Lay out the rows from the line with "Switch to the OMNI tab" up to and including the line with "Action: tap(141, 17)" as a Markdown table with the columns Number and Line, leaving out blank lines.
---------- Provided data ----------
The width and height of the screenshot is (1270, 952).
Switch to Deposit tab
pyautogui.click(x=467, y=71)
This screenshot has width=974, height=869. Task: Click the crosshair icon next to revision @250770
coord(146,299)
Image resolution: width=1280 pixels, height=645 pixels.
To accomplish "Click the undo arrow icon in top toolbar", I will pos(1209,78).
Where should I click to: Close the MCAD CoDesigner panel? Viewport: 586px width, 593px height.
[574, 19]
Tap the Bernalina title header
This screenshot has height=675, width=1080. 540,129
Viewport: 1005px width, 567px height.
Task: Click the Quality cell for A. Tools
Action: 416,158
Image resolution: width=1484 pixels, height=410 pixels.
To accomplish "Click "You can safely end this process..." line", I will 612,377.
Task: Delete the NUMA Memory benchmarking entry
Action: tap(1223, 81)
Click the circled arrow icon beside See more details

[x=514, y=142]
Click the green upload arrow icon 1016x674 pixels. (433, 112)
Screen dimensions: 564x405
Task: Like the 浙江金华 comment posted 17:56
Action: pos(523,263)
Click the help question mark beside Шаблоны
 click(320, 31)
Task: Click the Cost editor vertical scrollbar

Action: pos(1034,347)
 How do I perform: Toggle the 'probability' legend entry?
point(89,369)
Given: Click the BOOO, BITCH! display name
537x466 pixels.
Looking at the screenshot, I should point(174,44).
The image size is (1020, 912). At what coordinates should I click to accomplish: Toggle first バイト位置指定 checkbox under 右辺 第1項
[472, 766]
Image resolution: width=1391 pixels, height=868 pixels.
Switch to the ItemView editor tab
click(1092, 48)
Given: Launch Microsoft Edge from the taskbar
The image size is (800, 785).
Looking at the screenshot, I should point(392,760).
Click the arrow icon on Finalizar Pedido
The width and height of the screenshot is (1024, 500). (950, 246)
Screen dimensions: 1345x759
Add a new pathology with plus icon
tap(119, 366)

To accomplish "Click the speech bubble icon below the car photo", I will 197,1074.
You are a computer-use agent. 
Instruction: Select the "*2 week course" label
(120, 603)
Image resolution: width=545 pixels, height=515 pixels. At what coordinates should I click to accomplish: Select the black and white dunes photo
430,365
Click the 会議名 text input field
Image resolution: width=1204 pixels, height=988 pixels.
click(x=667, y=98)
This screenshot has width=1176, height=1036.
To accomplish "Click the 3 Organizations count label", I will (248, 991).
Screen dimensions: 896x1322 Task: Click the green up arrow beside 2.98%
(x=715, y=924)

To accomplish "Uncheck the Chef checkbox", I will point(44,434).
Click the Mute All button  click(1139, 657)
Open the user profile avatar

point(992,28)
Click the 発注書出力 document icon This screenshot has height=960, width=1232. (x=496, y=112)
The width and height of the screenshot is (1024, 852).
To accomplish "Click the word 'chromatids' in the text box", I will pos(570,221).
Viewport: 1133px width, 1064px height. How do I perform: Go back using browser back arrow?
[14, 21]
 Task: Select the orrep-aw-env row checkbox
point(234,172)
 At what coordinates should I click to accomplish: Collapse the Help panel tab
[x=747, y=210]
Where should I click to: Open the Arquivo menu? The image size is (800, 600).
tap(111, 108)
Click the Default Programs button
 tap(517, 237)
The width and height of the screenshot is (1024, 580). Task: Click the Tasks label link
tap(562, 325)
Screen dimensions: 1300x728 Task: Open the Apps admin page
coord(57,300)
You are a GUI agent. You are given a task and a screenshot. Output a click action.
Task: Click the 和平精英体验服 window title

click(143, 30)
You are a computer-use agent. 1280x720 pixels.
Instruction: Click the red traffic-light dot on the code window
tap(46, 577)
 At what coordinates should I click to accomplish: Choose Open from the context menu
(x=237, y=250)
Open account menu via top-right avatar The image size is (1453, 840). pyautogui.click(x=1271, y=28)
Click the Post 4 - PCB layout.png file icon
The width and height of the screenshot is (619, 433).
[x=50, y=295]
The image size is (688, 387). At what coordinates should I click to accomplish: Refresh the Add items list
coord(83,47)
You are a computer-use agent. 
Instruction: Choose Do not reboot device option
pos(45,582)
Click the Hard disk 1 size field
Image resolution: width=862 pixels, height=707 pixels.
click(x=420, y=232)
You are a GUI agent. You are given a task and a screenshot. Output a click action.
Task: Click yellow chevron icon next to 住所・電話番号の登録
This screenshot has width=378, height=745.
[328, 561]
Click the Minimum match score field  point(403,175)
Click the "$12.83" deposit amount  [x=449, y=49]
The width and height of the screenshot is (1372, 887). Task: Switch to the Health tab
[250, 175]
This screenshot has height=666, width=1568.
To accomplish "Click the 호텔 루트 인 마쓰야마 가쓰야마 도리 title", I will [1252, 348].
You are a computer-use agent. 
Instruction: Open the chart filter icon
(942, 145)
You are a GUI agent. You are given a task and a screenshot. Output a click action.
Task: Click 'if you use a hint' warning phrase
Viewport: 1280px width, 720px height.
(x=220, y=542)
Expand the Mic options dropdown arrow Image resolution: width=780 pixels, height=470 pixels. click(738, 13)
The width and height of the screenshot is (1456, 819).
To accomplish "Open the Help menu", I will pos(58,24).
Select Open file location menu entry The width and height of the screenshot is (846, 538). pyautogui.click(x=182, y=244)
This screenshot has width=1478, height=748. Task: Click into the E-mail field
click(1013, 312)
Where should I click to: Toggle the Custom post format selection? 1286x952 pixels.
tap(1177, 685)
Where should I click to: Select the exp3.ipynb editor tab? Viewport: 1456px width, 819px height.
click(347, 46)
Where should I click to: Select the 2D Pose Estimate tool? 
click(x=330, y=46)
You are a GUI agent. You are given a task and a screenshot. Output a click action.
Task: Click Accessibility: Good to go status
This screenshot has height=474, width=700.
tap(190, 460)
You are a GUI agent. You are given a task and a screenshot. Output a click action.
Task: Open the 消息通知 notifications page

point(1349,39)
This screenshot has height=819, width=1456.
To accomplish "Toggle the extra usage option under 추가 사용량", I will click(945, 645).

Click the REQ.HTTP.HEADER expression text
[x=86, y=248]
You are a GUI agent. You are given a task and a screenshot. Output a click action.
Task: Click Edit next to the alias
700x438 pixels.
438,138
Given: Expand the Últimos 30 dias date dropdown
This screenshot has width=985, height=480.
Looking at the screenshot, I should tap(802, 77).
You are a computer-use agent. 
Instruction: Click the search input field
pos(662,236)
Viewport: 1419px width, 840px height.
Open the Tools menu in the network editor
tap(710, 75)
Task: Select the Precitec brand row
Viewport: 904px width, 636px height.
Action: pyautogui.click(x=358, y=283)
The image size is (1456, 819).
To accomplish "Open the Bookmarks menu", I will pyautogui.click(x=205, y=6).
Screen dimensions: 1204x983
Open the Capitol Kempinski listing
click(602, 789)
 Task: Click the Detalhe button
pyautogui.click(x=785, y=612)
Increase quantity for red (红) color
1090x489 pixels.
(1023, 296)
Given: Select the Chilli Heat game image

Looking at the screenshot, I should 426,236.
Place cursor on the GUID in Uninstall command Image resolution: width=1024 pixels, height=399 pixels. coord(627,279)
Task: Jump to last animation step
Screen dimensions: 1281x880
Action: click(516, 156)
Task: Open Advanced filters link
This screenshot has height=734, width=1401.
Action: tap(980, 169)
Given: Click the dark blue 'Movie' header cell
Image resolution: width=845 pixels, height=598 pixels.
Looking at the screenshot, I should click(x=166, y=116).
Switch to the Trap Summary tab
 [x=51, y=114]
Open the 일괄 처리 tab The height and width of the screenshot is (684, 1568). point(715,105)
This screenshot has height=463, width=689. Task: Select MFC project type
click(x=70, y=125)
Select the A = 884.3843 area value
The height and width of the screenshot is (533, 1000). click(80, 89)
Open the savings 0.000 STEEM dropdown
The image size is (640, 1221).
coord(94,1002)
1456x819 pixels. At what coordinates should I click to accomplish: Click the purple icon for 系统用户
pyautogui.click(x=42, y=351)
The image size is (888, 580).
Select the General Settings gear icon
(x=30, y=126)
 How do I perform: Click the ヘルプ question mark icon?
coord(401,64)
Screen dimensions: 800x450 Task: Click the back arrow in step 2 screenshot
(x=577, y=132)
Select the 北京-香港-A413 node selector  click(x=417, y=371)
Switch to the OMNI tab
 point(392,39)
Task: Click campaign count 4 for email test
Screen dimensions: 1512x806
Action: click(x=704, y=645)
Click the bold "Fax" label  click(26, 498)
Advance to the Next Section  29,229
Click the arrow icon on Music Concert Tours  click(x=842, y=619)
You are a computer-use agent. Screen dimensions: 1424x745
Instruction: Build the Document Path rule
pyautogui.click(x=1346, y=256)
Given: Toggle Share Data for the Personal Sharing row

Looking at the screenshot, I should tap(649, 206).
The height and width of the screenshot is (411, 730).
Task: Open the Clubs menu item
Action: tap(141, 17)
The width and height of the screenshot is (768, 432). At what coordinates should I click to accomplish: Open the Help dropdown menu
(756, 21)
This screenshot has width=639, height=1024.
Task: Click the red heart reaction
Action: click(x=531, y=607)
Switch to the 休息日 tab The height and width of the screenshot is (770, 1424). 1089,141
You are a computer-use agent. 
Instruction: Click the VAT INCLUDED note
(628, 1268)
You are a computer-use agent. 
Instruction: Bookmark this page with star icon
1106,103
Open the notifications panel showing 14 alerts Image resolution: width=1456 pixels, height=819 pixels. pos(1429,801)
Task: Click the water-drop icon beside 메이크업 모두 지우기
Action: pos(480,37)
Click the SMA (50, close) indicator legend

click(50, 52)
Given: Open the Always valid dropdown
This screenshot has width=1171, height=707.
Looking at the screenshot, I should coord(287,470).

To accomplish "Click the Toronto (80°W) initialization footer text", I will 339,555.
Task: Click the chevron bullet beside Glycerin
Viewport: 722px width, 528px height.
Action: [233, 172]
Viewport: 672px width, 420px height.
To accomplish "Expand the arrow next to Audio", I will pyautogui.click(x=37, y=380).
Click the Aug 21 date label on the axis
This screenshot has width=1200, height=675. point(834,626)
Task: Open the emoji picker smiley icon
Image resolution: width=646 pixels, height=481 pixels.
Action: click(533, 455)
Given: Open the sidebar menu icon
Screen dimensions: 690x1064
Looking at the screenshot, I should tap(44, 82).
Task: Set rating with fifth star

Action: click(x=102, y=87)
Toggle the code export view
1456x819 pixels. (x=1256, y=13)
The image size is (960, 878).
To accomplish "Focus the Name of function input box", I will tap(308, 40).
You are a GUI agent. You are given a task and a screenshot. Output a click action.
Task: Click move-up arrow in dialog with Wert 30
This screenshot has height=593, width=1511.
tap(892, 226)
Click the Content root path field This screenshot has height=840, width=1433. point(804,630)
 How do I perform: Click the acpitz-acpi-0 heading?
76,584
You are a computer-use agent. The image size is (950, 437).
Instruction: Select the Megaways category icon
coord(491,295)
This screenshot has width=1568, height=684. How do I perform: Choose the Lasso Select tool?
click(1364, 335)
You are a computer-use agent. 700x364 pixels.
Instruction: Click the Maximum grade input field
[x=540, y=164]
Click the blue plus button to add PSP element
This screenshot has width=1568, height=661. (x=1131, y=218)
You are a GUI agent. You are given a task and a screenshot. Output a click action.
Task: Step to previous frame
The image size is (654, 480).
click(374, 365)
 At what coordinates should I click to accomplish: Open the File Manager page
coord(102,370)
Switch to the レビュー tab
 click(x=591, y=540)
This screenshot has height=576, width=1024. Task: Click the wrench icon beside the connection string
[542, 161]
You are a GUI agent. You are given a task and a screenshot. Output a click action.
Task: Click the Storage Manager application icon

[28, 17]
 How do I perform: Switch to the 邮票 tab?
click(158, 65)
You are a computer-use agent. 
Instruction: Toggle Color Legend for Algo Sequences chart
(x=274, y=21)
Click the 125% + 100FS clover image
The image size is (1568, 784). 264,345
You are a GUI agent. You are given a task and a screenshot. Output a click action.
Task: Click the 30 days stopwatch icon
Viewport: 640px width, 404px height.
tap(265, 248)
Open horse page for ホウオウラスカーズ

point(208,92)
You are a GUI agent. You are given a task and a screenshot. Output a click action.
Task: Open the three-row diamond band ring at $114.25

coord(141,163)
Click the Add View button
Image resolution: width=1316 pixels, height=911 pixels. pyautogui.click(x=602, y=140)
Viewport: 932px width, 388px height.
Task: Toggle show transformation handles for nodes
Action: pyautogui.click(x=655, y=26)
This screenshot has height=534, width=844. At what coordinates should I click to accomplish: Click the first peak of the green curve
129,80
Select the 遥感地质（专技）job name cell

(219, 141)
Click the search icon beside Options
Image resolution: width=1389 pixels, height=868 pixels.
----------
Answer to the task:
| Number | Line |
|---|---|
| 1 | Switch to the OMNI tab |
| 2 |  point(392,39) |
| 3 | Task: Click campaign count 4 for email test |
| 4 | Screen dimensions: 1512x806 |
| 5 | Action: click(x=704, y=645) |
| 6 | Click the bold "Fax" label  click(26, 498) |
| 7 | Advance to the Next Section  29,229 |
| 8 | Click the arrow icon on Music Concert Tours  click(x=842, y=619) |
| 9 | You are a computer-use agent. Screen dimensions: 1424x745 |
| 10 | Instruction: Build the Document Path rule |
| 11 | pyautogui.click(x=1346, y=256) |
| 12 | Given: Toggle Share Data for the Personal Sharing row |
| 13 | Looking at the screenshot, I should tap(649, 206). |
| 14 | The height and width of the screenshot is (411, 730). |
| 15 | Task: Open the Clubs menu item |
| 16 | Action: tap(141, 17) |